Exercise: For the material below, return exactly the lines starting at the line containing "You are a computer-use agent. 520x372 pixels." and ending at the line containing "Instruction: Click Restrict Editing icon", both ends included, and no others.

Data excerpts:
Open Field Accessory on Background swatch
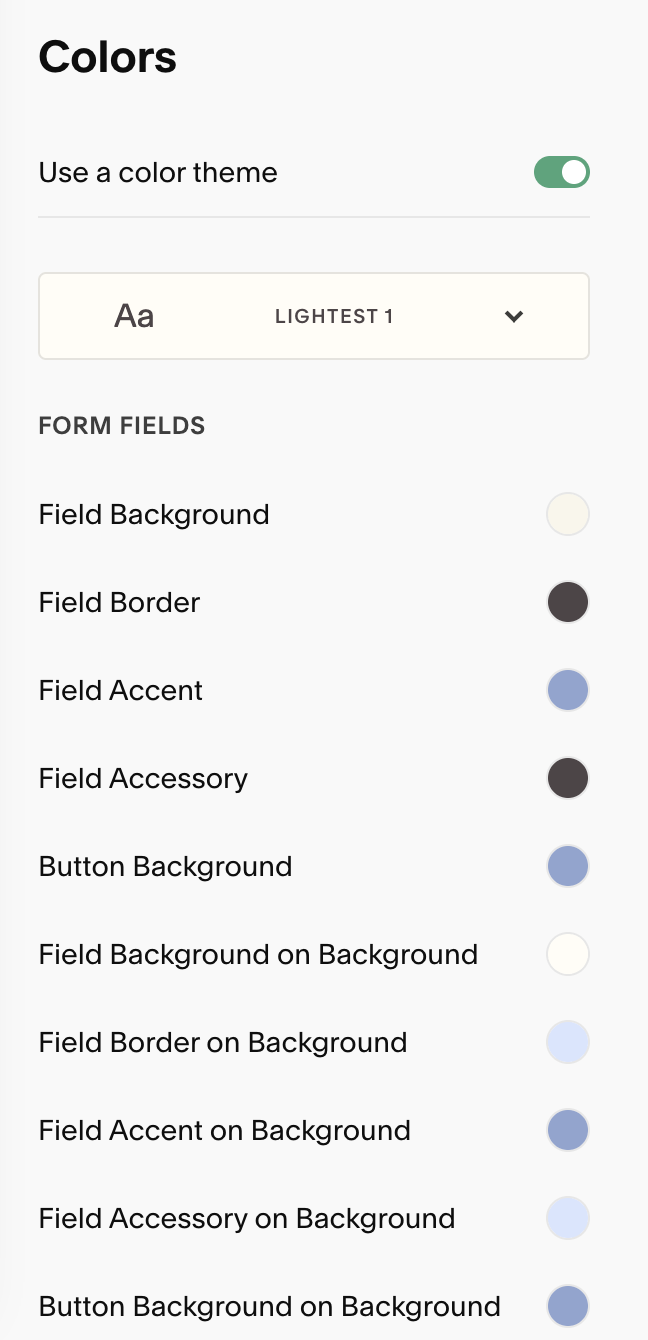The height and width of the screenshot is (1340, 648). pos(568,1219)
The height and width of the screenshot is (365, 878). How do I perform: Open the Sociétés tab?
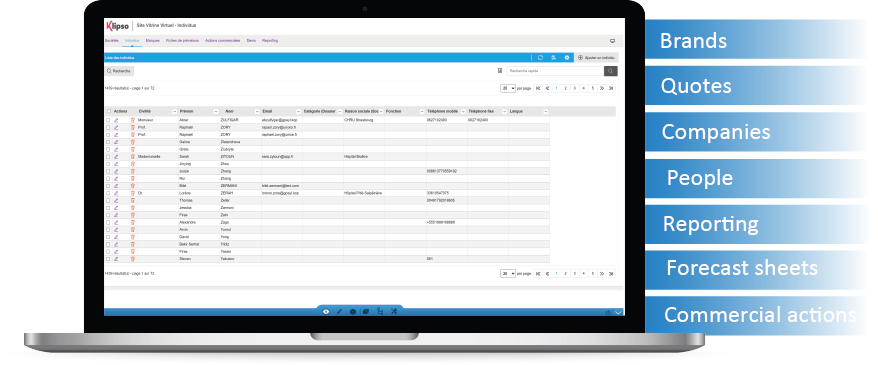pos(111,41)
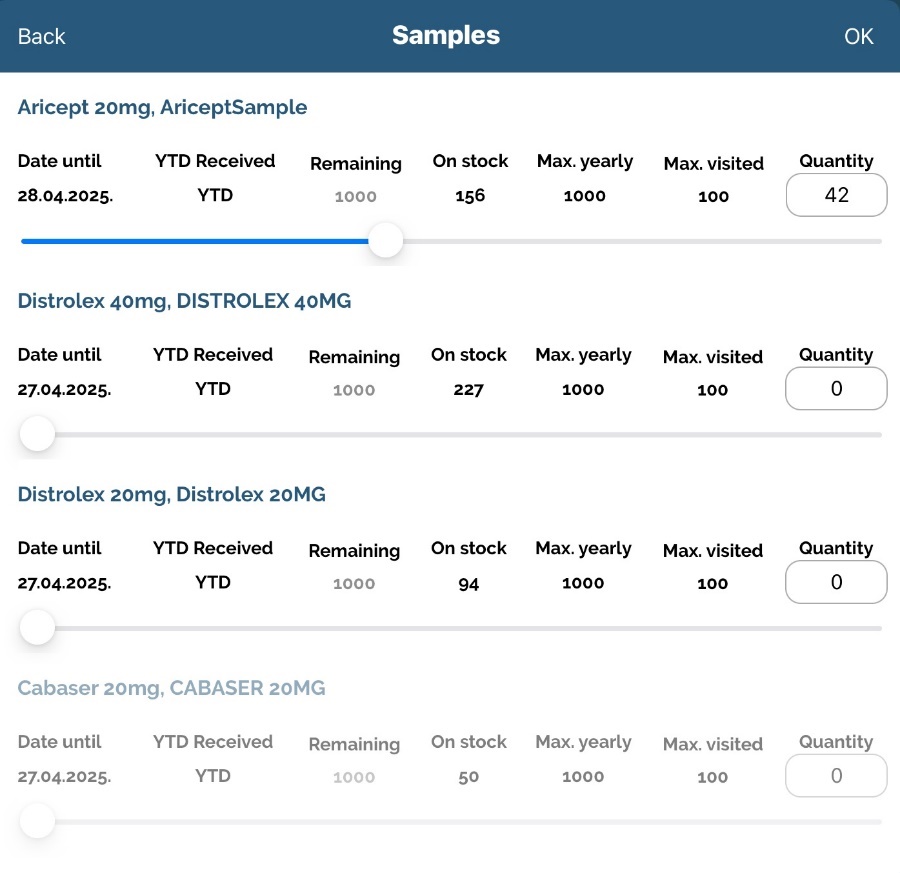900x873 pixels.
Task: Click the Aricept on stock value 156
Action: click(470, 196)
* * *
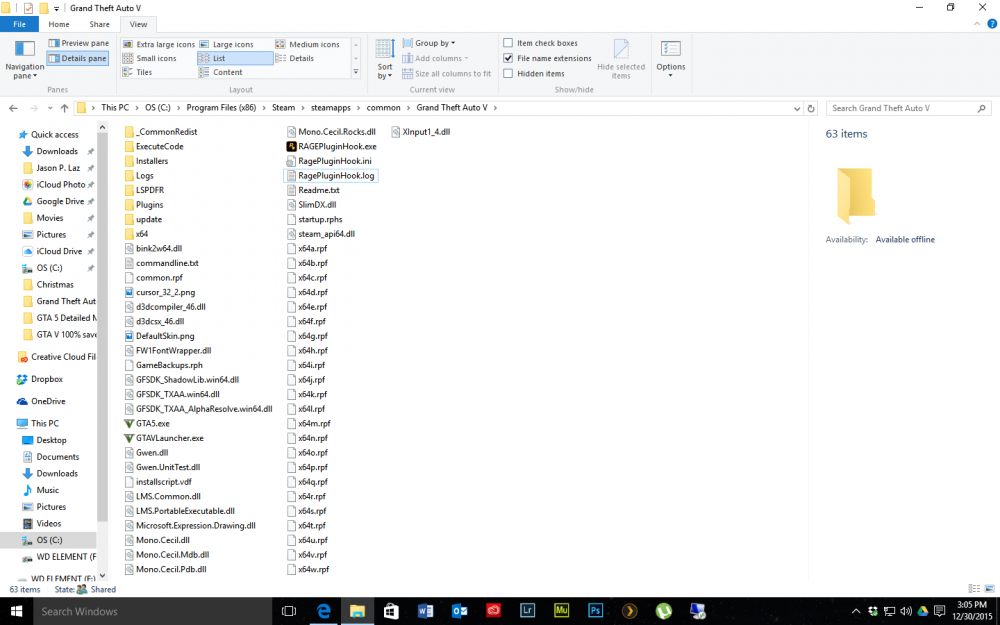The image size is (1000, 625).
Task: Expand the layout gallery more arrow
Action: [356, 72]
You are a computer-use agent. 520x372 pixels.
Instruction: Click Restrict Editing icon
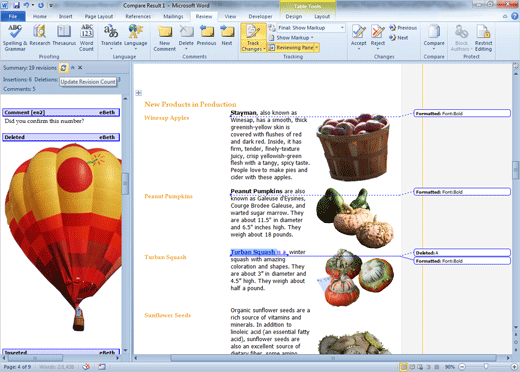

Task response:
You are a computer-use agent. 520x372 pixels.
Instruction: Click Restrict Editing icon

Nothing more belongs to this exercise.